TASK TO CARRY OUT |
Across all the entries, tally the lines holding the word "agent", and give the number by itself.

RECORDS TO PROCESS |
▼

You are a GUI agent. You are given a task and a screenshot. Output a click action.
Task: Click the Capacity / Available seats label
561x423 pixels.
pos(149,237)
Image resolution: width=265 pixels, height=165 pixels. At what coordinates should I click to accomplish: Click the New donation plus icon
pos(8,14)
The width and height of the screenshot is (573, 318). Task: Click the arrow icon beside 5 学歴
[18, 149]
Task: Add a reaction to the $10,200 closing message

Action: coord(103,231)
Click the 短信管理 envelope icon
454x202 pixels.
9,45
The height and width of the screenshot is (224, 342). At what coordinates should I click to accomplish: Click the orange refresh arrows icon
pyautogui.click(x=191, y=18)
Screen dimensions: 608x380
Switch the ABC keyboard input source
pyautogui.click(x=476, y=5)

▲
▼

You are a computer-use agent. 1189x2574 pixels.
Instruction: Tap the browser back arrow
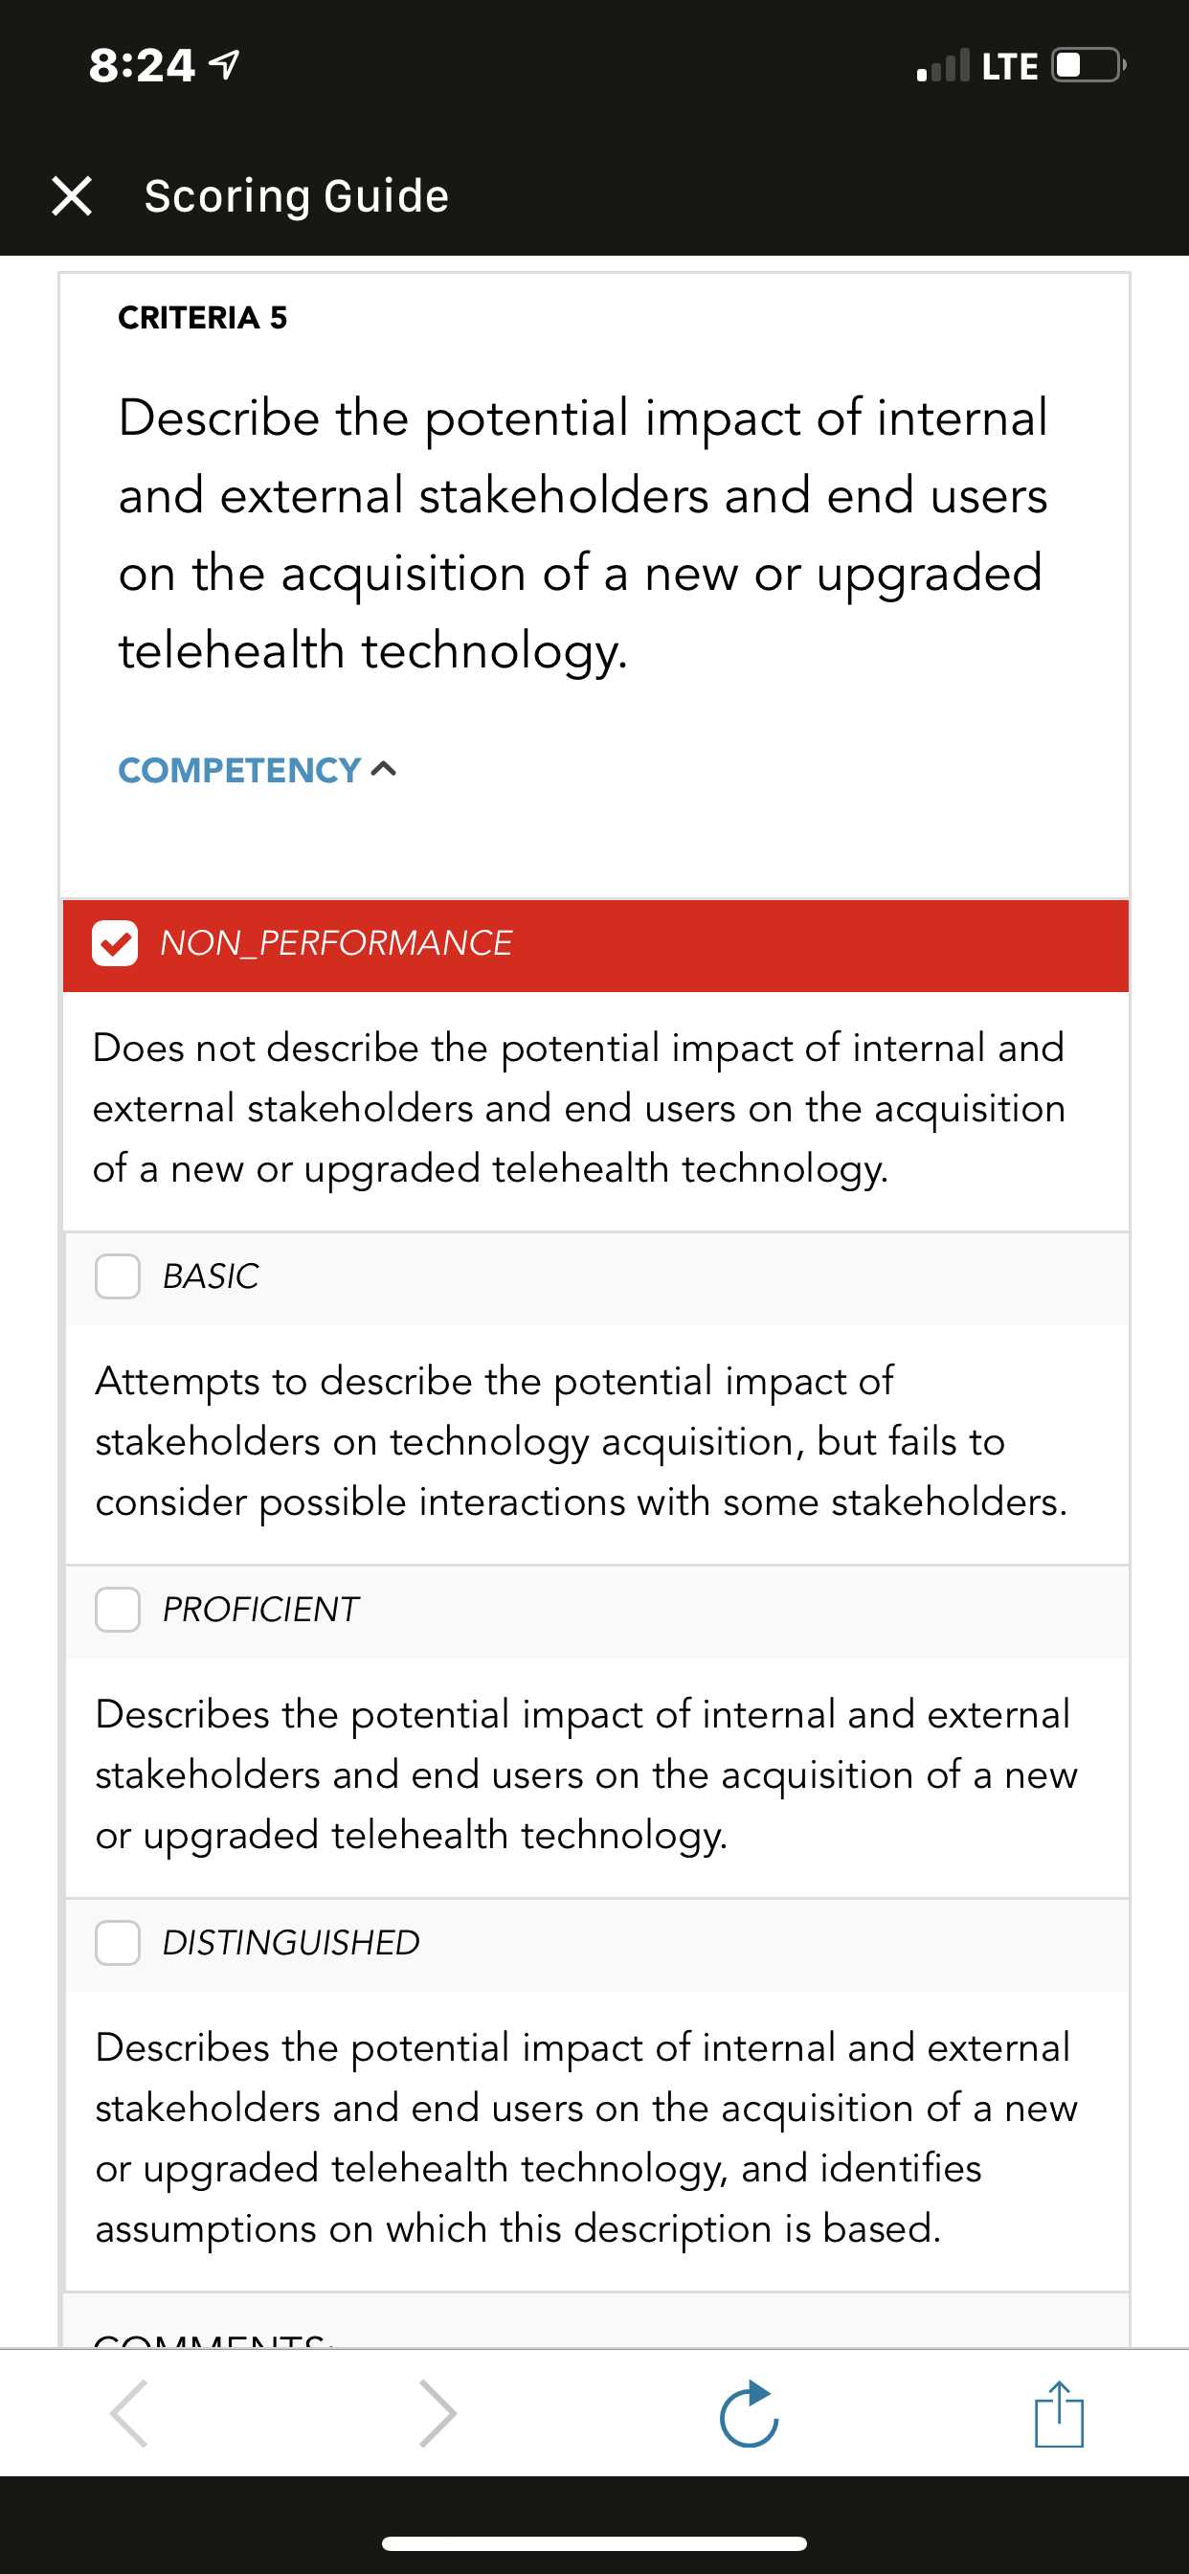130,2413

▲
▼

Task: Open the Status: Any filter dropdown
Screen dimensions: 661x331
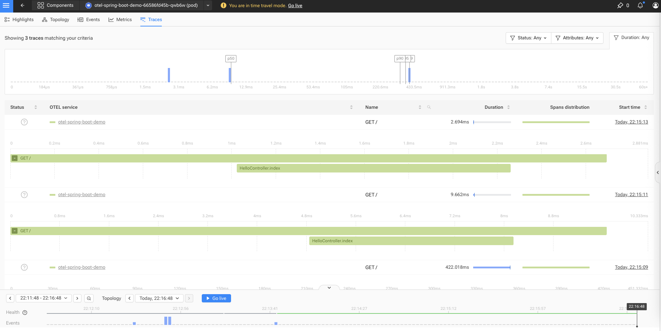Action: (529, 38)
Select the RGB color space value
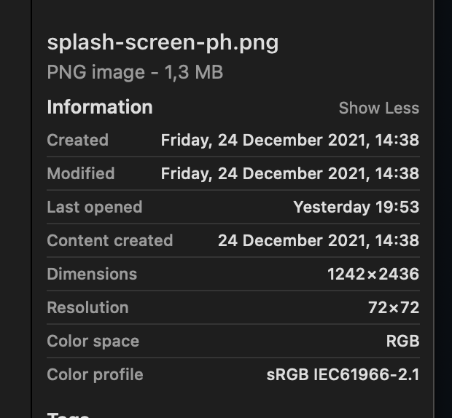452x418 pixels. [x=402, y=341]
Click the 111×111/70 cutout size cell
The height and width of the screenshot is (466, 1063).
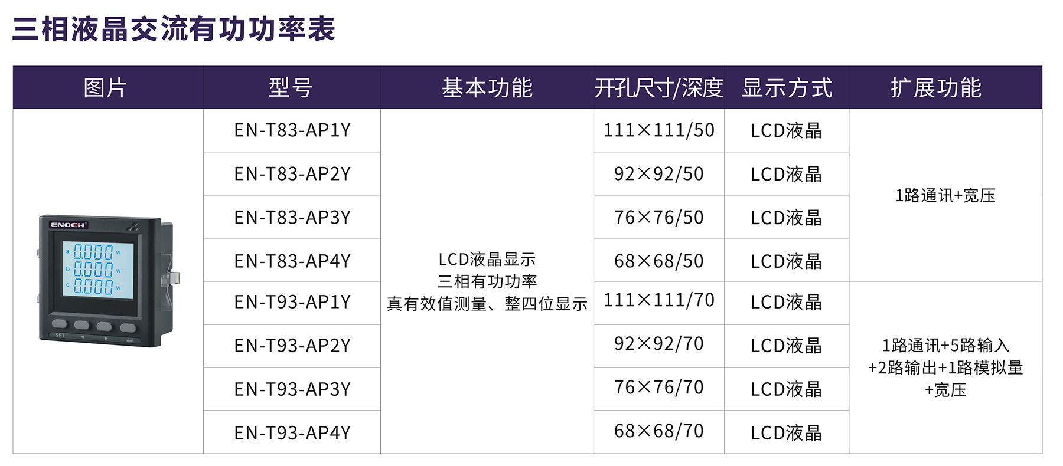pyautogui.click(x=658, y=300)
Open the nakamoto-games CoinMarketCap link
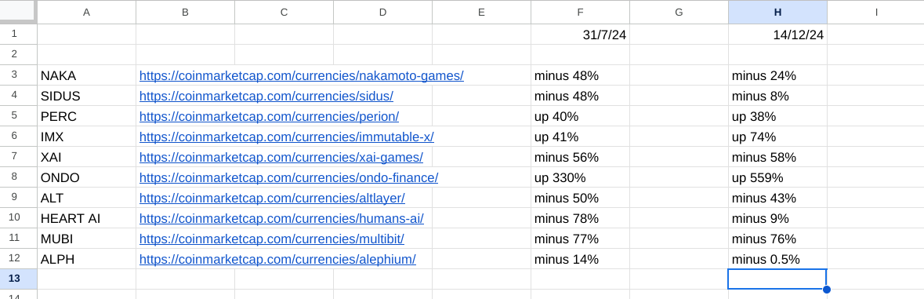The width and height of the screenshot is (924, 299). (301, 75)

▲

TASK RESULT |
2